Worry is the natural and inevitable by-product of setting one's affections on earthly things. It ought to be obvious that the end of all earthly things is destruction, whether by the slow decay of moth and rust, or rapidly by sudden loss. In either case, the end will surely be the same.Read the entire post HERE.
How can anyone not worry who knows with absolute certainty that decay and ruin will be the inevitable finale of everything he holds most dear? Obviously, then, true peace is possible only for those whose driving affections are not worldly and materialistic, but spiritual, heavenly, and eternal...
So when Jesus says "do not be worried about your life" in the Sermon on the Mount, He is not instructing us to live with no hedge whatsoever against possible disaster.
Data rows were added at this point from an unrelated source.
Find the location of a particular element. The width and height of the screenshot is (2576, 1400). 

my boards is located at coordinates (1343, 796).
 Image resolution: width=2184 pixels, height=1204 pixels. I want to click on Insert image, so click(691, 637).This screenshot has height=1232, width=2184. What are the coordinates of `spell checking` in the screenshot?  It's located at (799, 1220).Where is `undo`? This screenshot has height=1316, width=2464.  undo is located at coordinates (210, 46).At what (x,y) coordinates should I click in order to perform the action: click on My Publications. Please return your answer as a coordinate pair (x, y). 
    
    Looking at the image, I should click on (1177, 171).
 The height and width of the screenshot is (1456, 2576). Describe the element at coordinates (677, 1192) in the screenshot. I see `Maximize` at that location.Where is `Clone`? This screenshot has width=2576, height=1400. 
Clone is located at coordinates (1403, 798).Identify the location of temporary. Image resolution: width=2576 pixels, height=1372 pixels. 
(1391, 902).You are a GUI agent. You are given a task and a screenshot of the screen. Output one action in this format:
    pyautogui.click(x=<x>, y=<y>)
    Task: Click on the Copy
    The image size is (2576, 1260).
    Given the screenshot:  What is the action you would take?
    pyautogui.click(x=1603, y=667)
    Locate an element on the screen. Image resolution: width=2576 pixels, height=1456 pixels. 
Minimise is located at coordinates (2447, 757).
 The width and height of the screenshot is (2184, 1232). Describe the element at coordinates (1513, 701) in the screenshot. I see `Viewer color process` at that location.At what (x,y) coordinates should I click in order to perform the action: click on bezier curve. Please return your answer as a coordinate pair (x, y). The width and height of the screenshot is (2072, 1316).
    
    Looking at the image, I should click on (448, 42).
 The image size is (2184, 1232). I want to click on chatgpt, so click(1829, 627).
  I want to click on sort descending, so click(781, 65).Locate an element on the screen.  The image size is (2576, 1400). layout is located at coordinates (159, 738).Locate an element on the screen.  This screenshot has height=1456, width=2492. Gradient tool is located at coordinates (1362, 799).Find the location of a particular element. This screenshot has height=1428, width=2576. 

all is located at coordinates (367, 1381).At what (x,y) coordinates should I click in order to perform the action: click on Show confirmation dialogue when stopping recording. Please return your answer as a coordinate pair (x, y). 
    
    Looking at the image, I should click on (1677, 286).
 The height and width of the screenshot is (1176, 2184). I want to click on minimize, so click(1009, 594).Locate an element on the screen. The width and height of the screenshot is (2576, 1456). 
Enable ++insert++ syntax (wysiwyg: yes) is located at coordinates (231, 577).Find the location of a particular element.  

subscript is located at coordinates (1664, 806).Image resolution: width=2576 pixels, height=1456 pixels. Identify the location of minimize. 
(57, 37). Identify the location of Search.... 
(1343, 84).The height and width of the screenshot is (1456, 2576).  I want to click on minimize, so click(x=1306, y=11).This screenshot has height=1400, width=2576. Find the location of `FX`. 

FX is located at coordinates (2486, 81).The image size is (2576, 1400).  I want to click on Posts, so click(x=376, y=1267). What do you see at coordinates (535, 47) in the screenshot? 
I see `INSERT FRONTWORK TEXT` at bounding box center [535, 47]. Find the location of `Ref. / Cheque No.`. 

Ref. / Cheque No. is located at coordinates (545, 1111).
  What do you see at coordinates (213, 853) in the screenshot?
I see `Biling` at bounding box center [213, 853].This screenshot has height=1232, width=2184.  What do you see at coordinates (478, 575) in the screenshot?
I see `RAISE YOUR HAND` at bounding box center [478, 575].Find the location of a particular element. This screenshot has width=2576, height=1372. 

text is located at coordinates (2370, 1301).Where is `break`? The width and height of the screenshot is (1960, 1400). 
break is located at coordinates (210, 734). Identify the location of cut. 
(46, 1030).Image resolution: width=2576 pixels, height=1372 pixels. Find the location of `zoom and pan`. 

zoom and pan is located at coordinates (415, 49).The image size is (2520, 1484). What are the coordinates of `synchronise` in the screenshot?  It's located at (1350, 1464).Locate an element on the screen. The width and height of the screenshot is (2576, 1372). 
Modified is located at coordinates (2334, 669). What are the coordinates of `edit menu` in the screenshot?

He's not forbidding us to take out insurance in case something goes wrong. He's not saying it is wrong to prepare for hard times. He's not ruling out wise provisions for possible disasters.
What Jesus forbids is the sort of worry that is rooted in a love of things. Don't get so caught up with hedging against future disaster that you pour all your energy and resources into an earthly storehouse. Don't fret about the future. Don't become preoccupied with what may go wrong tomorrow. And above all, do not cultivate a love of material things. Don't sell yourself into the service of mammon.